If what you say holds true, my subconscious is a tattered piece of shit. I've dreamed all over shit. You name something violent and bloody, I've dreamt it up.


----------



## Sarcastic Coffeecup (Jun 30, 2012)

Dreams are only dreams. They don't necessarily mean anything, but they do take some sort of inspiration from real life. Maybe you're worried about your cat?
I had this recurring nightmare of a guy falling in molten metal in a foundry, only to be raised up scorched, then skinned and then his face opened with a classic wooden door creek sound. Was not pleasant and ruined many nights as a kid, but I still don't know what it might mean


----------



## Batty Krueger (Jun 30, 2012)

It means your grandma was a lesbian.


----------



## Conker (Jun 30, 2012)

I've gone a good few days since I've had a violent dream that involved dead cats or dead anything. I really think ti's just the product of stress at this point.
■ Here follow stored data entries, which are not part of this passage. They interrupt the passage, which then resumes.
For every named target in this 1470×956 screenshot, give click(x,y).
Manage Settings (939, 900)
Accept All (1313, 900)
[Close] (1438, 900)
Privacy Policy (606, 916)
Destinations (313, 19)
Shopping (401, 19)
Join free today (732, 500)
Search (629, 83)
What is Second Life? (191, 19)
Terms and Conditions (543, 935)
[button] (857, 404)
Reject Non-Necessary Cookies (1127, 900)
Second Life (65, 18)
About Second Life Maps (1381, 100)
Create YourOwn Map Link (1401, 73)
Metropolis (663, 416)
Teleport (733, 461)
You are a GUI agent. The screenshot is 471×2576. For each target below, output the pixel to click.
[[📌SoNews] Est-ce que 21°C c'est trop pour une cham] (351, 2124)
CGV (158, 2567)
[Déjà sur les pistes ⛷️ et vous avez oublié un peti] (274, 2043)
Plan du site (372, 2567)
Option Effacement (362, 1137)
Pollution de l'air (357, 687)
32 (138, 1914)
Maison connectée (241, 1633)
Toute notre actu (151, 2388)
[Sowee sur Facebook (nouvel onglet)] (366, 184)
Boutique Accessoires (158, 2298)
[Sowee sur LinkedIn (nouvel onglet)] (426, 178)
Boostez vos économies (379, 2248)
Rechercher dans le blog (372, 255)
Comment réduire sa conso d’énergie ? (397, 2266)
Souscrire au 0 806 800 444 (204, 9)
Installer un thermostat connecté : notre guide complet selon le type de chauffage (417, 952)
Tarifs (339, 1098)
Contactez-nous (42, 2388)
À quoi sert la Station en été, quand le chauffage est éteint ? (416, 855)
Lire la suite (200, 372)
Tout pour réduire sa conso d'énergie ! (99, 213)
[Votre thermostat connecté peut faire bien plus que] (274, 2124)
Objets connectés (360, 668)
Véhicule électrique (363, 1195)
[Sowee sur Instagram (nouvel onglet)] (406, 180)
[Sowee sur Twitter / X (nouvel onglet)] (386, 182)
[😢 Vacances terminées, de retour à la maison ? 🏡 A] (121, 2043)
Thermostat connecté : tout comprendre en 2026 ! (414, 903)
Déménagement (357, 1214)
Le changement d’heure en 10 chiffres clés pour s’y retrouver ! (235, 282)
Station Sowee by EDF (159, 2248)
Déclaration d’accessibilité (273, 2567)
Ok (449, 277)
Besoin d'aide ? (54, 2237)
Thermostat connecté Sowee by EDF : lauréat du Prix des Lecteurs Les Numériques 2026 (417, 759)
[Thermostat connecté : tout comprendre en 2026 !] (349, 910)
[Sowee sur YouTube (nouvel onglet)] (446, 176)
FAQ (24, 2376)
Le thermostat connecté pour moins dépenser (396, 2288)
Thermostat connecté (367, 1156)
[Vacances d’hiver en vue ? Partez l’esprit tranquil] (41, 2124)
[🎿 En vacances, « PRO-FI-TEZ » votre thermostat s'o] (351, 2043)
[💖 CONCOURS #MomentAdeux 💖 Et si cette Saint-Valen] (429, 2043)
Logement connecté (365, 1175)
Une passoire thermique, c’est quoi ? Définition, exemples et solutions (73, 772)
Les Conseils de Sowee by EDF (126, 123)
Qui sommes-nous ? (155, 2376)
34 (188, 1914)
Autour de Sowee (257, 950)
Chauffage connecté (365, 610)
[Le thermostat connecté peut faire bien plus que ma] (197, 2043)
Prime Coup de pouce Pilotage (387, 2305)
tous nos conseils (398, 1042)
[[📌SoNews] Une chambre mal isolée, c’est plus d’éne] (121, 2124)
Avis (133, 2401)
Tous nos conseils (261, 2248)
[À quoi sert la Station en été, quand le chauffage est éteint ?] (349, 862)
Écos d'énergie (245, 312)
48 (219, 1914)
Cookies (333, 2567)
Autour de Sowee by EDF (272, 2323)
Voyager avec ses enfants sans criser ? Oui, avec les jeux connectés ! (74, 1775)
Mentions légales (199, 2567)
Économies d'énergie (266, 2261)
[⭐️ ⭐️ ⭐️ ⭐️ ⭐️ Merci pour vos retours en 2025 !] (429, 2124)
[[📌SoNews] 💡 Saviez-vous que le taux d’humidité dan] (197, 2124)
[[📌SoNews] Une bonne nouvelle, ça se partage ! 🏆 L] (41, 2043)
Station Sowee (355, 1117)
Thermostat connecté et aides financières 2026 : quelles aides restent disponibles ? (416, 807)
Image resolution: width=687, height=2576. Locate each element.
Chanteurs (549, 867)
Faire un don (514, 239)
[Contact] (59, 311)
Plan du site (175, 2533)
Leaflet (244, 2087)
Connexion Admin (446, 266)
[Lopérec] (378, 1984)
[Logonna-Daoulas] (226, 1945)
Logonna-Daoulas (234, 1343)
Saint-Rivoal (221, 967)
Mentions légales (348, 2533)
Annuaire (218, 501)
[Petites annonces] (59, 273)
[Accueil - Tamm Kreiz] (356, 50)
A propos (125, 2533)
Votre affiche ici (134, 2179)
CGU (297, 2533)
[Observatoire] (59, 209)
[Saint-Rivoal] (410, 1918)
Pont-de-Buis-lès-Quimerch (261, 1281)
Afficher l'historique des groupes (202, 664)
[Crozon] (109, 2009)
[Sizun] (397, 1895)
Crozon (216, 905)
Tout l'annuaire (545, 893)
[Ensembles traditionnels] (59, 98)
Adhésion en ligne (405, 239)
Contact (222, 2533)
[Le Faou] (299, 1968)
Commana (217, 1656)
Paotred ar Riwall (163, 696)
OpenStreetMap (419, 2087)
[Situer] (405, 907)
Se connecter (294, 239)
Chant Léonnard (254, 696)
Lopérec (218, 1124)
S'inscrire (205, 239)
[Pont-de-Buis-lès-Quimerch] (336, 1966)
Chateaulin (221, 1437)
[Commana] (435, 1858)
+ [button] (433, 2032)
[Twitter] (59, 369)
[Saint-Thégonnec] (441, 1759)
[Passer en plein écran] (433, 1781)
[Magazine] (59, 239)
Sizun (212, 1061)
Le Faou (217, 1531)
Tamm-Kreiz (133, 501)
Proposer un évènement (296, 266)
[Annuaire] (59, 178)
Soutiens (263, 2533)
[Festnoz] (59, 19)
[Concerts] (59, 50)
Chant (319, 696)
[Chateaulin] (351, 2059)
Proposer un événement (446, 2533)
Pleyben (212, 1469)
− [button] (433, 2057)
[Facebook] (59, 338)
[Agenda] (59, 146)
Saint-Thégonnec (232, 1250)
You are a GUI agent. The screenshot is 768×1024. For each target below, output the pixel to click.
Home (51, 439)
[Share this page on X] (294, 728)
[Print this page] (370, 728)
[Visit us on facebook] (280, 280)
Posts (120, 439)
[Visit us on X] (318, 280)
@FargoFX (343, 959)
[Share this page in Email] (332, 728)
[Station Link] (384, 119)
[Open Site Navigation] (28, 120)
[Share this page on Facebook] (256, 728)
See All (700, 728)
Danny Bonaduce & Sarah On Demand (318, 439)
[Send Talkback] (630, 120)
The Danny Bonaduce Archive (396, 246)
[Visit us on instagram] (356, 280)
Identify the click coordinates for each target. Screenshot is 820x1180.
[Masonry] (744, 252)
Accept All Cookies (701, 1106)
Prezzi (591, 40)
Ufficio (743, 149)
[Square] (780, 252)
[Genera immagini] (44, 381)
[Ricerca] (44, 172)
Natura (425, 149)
Last night I dreamed I was making some glorious mudslide. I then drank it and got drunk. I dream about drinking fairly often, but I consider those good dreams and not "OH GOD I AM TURNING INTO AN ALCOHOLIC" 

I've also been dreaming that this concert I'm going to go to in July will get canceled or that the lead band (who I've wanted to see live since...god damn middle school) won't show up. That's actually a strong possibility as the singer has a bad case of laryngitis right now. He should be good by July 20th, but there's that slight possibility...

No ticket refunds either 


I've heard this hypothesis that dreams are a way for our body to cope with stress. If you think about it, most dreams are really really stressful, even if they aren't nightmares or anything of that sort. Just, really stressful, crazy shit happens in them.


----------



## Traven V (Jun 30, 2012)

Well at least you know you love your kitty or else you wouldn't care, if you want to see it like that. Maybe you're not dealing with a stressor in life and in that friend you are personifying that said stressor (hehe sometimes I go all mental XD). It also seems to be mind over matter. Just let go let it be quit giving it power. You know you love your kitty maybe you're afraid of losing said kitty or perhaps someone else that's close. I hope that makes some kinda sense anyways, you is alright, and all the best to you.


----------